Anonymized snapshot — company name withheld under NDA.
Challenge
A construction-industry SaaS company came in with a rare mix for a Series A: profitable on an operating basis, $4.2M ARR, 128% net dollar retention, and a dominant position in a four-state region. The problem was the deck had been built for their board, not for outside investors.
Everything was there — cohorts, expansion, gross margin, CAC payback — but the story read like a quarterly update. Investors kept coming away understanding the numbers and missing the shape of the business. Specifically: they missed that the expansion motion inside each general contractor was the whole story, and that the land product was essentially a customer-acquisition vehicle for the multi-product platform.
The founder had taken first meetings with eleven funds. Three moved to partner meetings. None had put a term sheet on the table.
Approach
We ran week one as a re-positioning exercise. The founder-interview sessions pulled out the real pattern: every closed customer hit 1.8x expansion within eighteen months, and the expansion was across three adjacent product modules the company had quietly built over two years.
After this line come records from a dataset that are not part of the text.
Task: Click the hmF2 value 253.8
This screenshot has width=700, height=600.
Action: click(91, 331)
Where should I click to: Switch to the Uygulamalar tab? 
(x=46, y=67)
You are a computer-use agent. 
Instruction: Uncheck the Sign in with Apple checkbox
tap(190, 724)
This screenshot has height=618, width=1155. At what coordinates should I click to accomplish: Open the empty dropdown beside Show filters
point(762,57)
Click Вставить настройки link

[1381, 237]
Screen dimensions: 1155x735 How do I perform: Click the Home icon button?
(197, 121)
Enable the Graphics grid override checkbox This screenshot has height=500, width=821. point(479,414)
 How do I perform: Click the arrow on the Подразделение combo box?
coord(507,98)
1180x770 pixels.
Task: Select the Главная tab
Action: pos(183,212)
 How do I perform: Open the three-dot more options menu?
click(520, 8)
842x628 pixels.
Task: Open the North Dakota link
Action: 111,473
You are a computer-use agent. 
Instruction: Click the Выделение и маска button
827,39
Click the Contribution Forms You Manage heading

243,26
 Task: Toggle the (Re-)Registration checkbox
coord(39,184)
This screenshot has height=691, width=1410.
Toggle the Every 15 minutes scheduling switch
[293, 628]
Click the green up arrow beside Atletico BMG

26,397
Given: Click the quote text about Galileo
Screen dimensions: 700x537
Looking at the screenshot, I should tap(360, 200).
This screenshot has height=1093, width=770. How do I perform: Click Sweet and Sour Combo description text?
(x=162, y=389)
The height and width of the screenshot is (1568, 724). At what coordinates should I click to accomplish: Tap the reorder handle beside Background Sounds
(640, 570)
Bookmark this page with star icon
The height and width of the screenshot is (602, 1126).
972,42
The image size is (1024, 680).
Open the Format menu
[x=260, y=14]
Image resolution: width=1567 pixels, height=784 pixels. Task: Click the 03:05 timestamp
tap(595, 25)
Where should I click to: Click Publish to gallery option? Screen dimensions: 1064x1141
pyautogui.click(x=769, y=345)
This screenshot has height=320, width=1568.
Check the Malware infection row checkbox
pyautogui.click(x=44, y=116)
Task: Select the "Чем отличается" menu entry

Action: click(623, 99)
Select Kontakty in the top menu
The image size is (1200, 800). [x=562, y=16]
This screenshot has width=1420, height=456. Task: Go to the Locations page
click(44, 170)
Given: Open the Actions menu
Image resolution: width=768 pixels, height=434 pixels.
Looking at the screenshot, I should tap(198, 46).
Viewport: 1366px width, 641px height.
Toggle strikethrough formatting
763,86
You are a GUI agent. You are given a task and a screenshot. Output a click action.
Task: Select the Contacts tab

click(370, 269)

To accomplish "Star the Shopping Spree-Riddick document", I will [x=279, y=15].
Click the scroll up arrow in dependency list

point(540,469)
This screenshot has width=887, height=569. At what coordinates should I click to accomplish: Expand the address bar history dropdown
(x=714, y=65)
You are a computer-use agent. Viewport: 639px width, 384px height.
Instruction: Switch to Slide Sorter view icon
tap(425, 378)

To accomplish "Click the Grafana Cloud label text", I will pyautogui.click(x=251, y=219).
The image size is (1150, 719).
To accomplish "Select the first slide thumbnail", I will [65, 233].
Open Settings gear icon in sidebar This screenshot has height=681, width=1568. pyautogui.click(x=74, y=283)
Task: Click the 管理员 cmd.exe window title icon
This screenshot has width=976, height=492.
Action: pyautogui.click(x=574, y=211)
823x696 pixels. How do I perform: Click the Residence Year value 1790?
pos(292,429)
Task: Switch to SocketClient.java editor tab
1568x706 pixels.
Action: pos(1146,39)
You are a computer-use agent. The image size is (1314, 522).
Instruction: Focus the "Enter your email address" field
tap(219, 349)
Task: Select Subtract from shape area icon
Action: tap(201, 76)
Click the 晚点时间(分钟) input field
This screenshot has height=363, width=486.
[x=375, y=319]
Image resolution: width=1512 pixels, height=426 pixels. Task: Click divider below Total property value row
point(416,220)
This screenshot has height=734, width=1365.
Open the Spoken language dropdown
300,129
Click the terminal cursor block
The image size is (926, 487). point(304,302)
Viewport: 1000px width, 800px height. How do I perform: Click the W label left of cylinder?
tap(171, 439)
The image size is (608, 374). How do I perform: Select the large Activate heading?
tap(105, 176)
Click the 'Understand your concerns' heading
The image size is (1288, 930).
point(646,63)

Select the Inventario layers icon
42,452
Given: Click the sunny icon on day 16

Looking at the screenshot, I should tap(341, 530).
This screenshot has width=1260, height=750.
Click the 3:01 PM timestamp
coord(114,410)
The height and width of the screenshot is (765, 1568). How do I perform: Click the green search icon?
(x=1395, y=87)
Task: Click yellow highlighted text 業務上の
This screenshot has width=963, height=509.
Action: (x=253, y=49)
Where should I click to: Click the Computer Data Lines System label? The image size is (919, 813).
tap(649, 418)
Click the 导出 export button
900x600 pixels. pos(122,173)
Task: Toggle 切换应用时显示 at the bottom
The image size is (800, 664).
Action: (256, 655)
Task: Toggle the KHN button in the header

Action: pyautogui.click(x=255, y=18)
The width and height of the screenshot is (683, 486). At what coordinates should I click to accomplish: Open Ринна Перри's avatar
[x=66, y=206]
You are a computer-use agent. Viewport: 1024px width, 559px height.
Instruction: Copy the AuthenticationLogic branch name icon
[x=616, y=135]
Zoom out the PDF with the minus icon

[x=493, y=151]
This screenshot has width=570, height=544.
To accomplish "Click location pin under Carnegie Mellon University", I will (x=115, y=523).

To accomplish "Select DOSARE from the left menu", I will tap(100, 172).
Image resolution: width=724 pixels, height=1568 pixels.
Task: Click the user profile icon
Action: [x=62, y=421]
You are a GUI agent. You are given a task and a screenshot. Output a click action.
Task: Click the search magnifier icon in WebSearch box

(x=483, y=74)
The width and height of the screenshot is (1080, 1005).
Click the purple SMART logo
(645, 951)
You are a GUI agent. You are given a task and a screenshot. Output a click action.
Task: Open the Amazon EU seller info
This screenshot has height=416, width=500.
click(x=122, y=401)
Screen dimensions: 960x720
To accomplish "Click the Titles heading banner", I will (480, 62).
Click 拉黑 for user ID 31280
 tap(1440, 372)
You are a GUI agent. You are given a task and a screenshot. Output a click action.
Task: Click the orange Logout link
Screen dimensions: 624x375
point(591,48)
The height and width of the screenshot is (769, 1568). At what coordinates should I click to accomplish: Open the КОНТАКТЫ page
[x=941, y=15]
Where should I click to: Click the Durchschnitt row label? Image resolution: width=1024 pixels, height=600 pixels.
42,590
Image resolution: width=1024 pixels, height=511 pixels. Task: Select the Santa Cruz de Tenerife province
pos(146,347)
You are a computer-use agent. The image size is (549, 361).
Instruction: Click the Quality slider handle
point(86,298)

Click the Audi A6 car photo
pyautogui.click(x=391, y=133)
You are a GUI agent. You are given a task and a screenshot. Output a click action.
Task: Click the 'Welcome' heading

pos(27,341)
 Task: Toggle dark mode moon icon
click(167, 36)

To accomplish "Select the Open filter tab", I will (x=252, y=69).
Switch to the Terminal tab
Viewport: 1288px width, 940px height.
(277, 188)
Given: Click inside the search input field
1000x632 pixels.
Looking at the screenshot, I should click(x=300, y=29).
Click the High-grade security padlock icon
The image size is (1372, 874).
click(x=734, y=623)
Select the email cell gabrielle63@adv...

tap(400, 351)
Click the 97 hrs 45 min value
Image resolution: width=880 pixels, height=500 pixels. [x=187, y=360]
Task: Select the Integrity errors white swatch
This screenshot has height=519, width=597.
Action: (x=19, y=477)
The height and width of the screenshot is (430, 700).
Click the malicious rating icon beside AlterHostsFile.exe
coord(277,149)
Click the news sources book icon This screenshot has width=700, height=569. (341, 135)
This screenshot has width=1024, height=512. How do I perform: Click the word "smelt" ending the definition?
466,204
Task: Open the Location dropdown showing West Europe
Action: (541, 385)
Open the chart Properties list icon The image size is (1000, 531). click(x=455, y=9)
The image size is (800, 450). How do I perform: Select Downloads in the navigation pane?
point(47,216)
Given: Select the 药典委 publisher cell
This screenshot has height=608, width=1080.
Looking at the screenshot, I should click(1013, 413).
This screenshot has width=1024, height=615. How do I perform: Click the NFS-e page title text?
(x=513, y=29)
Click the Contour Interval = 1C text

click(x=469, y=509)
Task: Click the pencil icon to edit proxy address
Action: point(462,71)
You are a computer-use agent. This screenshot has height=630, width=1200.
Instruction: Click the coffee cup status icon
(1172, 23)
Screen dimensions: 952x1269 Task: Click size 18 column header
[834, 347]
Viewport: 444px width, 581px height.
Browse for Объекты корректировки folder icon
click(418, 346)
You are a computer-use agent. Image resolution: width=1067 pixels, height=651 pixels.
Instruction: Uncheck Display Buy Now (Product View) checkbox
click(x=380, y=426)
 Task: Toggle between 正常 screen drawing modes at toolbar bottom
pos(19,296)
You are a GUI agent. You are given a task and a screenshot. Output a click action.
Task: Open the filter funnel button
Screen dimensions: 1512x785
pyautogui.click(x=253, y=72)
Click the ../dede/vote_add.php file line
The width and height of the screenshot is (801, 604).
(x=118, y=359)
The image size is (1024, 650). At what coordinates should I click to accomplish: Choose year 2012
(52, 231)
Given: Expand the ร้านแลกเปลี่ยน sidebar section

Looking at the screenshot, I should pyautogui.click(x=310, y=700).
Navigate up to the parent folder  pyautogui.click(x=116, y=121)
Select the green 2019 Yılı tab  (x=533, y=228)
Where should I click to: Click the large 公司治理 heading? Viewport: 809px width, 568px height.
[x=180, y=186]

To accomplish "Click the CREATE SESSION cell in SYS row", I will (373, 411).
The deck had been hiding that fact across four separate slides.
We rebuilt the story around a single claim: this is a multi-product platform disguised as a wedge product, and the platform is already working. Every downstream slide flowed from that.
Week two the design focused on two things that had been weak: a cohort visualization that showed expansion by product module, and a unit-economics slide that made the CAC-to-LTV story obvious in one look. The product section became three tightly annotated screens, one per module, with a fourth slide tying them together as the platform.
Week three we rehearsed the founder through two scenarios — the quick partner-meeting pitch and the slower data-room deep-dive — and built a five-slide expansion appendix for follow-up meetings.
Outcome
The founder re-engaged four funds with the new deck. Two moved to term sheets within thirty days. The Series A closed at $9M on a valuation 40% above the initial target, led by a category-focused fund with a construction-tech portfolio, with the follow-on allocation oversubscribed by two existing investors.
What changed in the deck
- Lead narrative reframed from "vertical SaaS with good retention" to "multi-product platform with a proven expansion motion."
- New cohort-by-module slide replaced a single-line ARR chart.
- Product section rebuilt as three annotated modules plus a unified platform view.
- Unit economics collapsed into one CAC-LTV slide with the payback curve rendered directly.
- The entire competitive-landscape section got cut. It was adding nothing the investor did not already know.
- A data-room sibling deck with deeper cohort cuts was delivered alongside the main deck.